Les récents ajustements du calendrier et de la méthode de calcul des objectifs d’émissions de l’Union européenne sont loin de convaincre Stellantis.
Intervenant lors des Auto Talks, le nouveau rendez-vous éditorial de Razão Automóvel au ECAR Show – Salon de l’automobile hybride et électrique, à Lisbonne, Pedro Lazarino, directeur général du groupe au Portugal, a résumé la proposition de Bruxelles en ces termes : “c’était une main pleine de rien”. Selon lui, “les amendes restent”. Et, en conséquence, “nous ne pouvons pas relâcher la pression sur l’électrification”. Il fait ici référence aux pénalités que les constructeurs devront régler en 2027, des montants qu’il dit déjà provisionnés et “en attente d’être payés”, ce qui, selon lui, ne laisse aucune marge pour baisser les prix.
Cette prise de parole illustre le malaise grandissant de l’industrie automobile face au manque de clarté et de cohérence attribué aux décideurs européens.
Pour situer le cadre : à l’origine, la moyenne de 93,6 g/km de CO2 devait être atteinte par le secteur d’ici la fin de cette année. Avec la nouvelle règle, seule la moyenne cumulée sur trois ans sera prise en compte, entre le début de 2025 et la fin de 2027.
“Rien n’a changé et on dirait que les décideurs de Bruxelles sont un peu immunisés contre ce qui se passe autour d’eux.”
Pedro Lazarino, directeur général de Stellantis
Stellantis et l’électrification : construire la maison par le toit
Interrogé sur l’idée que Bruxelles aurait commencé “par le toit” en visant une électrification totale de l’automobile, Lazarino a répondu sans détour : “oui”.
Il insiste sur la nature même du secteur : “Nous sommes dans une industrie qui ne réagit pas très vite. Nous avons besoin d’un horizon clair. Qu’est-ce que nous voulons faire ? Bien paraître dans l’industrie ou décarboner le parc roulant ?”, a-t-il questionné.
Pour illustrer son propos, il cite le parc automobile portugais, dont l’âge moyen dépasse 14 ans. À ses yeux, il s’agit d’un problème structurel qui n’est pas traité à la racine. Il pointe l’incitation à la mise au rebut (prime à la casse) comme une piste, tout en avertissant qu’elle doit être révisée et élargie.
Dans cet élargissement, estime le responsable de Stellantis, l’aide devrait couvrir toutes les motorisations électrifiées, et pas uniquement les modèles 100 % électriques.
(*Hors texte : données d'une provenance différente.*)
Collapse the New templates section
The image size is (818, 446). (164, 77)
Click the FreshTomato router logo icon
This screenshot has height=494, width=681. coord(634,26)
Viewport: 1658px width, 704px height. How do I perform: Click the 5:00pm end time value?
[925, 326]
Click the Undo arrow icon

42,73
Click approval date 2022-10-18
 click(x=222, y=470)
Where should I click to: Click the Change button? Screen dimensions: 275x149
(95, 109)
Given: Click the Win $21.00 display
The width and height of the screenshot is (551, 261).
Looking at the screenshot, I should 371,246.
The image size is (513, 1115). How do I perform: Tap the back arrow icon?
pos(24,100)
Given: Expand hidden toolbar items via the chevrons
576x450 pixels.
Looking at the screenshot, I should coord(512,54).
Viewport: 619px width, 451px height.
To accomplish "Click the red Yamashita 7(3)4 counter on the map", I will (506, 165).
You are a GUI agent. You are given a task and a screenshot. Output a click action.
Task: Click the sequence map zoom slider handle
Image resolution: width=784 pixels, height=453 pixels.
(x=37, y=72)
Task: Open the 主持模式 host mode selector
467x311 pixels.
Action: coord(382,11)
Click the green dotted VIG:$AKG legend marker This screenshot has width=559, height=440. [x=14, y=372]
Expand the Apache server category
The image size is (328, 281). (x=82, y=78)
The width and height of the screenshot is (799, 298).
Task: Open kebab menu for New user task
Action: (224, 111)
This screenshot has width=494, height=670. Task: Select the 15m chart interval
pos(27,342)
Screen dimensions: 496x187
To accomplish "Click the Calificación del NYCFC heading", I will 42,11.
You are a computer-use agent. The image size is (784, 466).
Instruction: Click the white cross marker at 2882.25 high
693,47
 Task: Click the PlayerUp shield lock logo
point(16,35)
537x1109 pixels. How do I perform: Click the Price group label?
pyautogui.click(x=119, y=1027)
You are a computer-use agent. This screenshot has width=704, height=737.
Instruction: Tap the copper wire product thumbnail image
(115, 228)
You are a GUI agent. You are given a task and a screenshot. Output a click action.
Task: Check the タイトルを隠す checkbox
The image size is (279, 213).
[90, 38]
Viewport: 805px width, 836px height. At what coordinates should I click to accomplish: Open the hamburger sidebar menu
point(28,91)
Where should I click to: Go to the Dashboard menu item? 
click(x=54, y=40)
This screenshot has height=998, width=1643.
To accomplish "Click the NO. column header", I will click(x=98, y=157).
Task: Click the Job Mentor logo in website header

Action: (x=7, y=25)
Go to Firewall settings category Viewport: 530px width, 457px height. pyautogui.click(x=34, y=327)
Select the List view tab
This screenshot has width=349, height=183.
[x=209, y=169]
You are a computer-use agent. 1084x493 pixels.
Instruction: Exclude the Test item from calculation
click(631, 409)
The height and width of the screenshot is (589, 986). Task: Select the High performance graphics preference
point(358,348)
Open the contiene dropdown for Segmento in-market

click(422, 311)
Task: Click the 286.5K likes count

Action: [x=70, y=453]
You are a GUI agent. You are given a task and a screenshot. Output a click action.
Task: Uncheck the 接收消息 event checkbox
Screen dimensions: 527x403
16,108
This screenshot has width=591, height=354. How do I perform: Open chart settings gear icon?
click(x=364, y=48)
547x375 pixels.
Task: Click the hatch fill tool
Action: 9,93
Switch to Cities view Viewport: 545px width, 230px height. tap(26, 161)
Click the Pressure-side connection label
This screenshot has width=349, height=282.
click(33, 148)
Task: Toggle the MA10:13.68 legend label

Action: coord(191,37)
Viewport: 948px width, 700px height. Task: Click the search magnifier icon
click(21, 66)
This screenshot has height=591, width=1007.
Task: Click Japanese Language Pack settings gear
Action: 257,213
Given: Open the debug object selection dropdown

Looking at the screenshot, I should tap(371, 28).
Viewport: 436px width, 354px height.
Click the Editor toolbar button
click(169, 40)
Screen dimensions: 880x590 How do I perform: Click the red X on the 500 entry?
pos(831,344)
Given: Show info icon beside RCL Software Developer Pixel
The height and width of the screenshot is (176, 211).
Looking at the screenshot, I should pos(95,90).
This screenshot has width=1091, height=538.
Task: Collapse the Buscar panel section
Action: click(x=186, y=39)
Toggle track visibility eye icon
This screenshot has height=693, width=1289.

Il ajoute qu’elle devrait aussi s’étendre aux véhicules d’occasion, à condition qu’ils aient un an d’immatriculation.
Plateformes multi-énergies : l’« assurance-vie » de Stellantis
Face à l’incertitude, Stellantis confirme sa stratégie autour des plateformes multi-énergies. Lazarino explique que, “avec la même plateforme, la même ligne de production, sans aucune modification, nous pouvons produire des voitures à essence, Diesel, électriques, électrifiées, etc.” Le Peugeot 308 est donné comme exemple.
D’après lui, ces plateformes multi-énergies constituent “notre assurance-vie pour gérer toutes ces complexités”. Une approche qui, selon ses mots, permet à l’entreprise de s’adapter rapidement aux différents contextes de marché, tout comme aux exigences réglementaires.
“Nous allons continuer à miser sur des plateformes multi-énergies, nous considérons que c’est la meilleure façon d’être prêts pour un avenir qui reste incertain.”
Pedro Lazarino, directeur général de Stellantis
Tout en réaffirmant l’engagement en faveur de l’électrification, il confirme que la marque a récemment ajusté sa gamme en réintroduisant des moteurs thermiques sur des modèles initialement conçus pour être 100 % électriques. “Nous allons de nouveau proposer une FIAT 500 mild-hybrid, que nous avions retirée du marché.” Il a également précisé que Stellantis “va lancer d’autres produits mild-hybrid, qui n’étaient pas prévus au départ”.